In the special-case of left-shift-by-one, you can use paddb xmm0, xmm0
.
As Jester points out in comments, the best option to emulate the non-existent psrlb
and psllb
is to use a wider shift and then mask off any bits that crossed element boundaries.
e.g.
psrlw xmm0, 2 ; doesn't matter what size (w/d/q): performance is the same for all sizes on all CPUs
pand xmm0, [mask_right2]
section .rodata
align 16
;; required mask depends on the shift count
mask_right2: times 16 db 0xff >> 2 (16 bytes of 0x3f)
Or broadcast 0x3f into a vector register ahead of a loop some other way, like vpbroadcastd
or vbroadcastss
from a dword in memory, SSE3 movddup
from a qword, or just a movdqa
vector load. (vpbroadcastb
takes an extra ALU uop, unlike dword or wider broadcasts which are just simple loads). Or generate on the fly with a sequence like pcmpeqd xmm0,xmm0
/ psrlw xmm0, 8+2
/ packuswb xmm0,xmm0
. With the right choice of shift count, you can generate any pattern of 2n-1 bytes (repeated zeros and then repeated ones).
mov r32, imm32
/ movd xmm, r32
and shuffle is also an option, but probably won't save instruction bytes compared to the pcmpeqw
/ ... sequence. (Note that the register-source version of VBROADCASTSS
is AVX2-only, which doesn't matter here since 256b integer shifts are also AVX2-only.)
For a variable-count vector shift, creating the mask in an integer register and broadcasting it to a vector is one option (use pshufb
with an all-zero register to broadcast the low byte, or use imul eax, eax, 0x01010101
to go from a byte to a dword for movd
+ pshufd
). You could also use the pcmpeqd
method to create an all-ones vector and use a psrlw xmm0, xmm1
and then pack
or pshufb
.
I don't see any similarly efficient way to emulate arithmetic right-shift (the non-existant PSRAB
). The high byte of each word is handled correctly by PSRAW
. Shifting the low byte of each word to the high position would let another PSRAW
copy its sign bit as many times as required.
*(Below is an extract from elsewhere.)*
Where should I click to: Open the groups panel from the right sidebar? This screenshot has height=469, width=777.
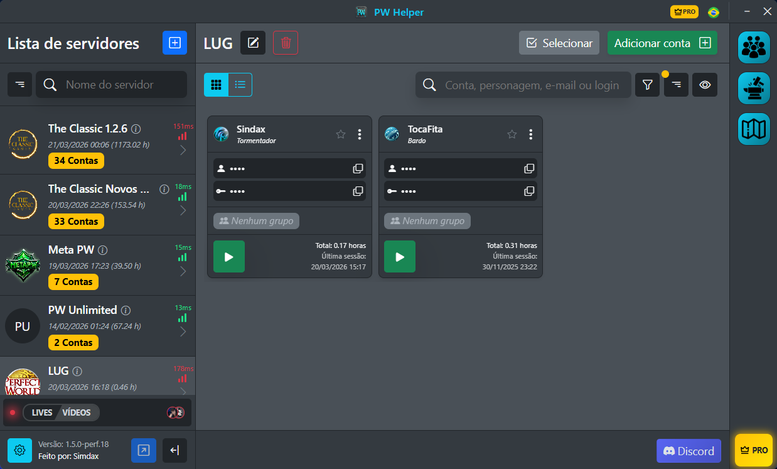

; input in xmm0. Using AVX to save on mov instructions
VPSLLDQ xmm1, xmm0, 1 ; or VPSLLW xmm1, xmm0, 8, but this distributes one of the uops to the shuffle port
VPSRAW xmm1, xmm1, 8+2 ; shift low bytes back to final destination
VPSRAW xmm0, xmm0, 2 ; shift high bytes, leaving garbage in low bytes
VPBLENDVB xmm0, xmm1, xmm0, xmm2 ; (where xmm2 holds a mask of alternating 0 and -1, which could be generated with pcmpeqw / psrlw 8). This insn is fairly slow
There is no immediate-blend with byte granularity, because a single immediate byte can only encode 8 elements.
Without VPBLENDVB (possibly better even when it's available, if generating or loading a constant for it is slow):
VPSLLDQ xmm1, xmm0, 1 ; or VPSLLW 8
VPSRAW xmm1, xmm1, n ; low bytes in the wrong place
VPSRAW xmm0, xmm0, 8+n ; shift high bytes all the way to the bottom of the element
VPSLLW xmm0, xmm0, 8 ; high bytes back in place, with zero in the low byte. (VPSLLDQ can't work: PSRAW 8+n leaves garbage we need to clear)
VPSRLW xmm1, xmm1, 8 ; shift low bytes into place, leaving zero in the high byte. (VPSRLDQ 1 could do this, if we started with VPSLLW instead of VPSLLDQ)
VPOR xmm0, xmm0, xmm1
Using PAND/PANDN/POR with a constant (alternating 0/-1 bytes) in a register would also work (with far less pressure on the shift port) for doing a byte-blend, and is a better choice if you have to do this in a loop.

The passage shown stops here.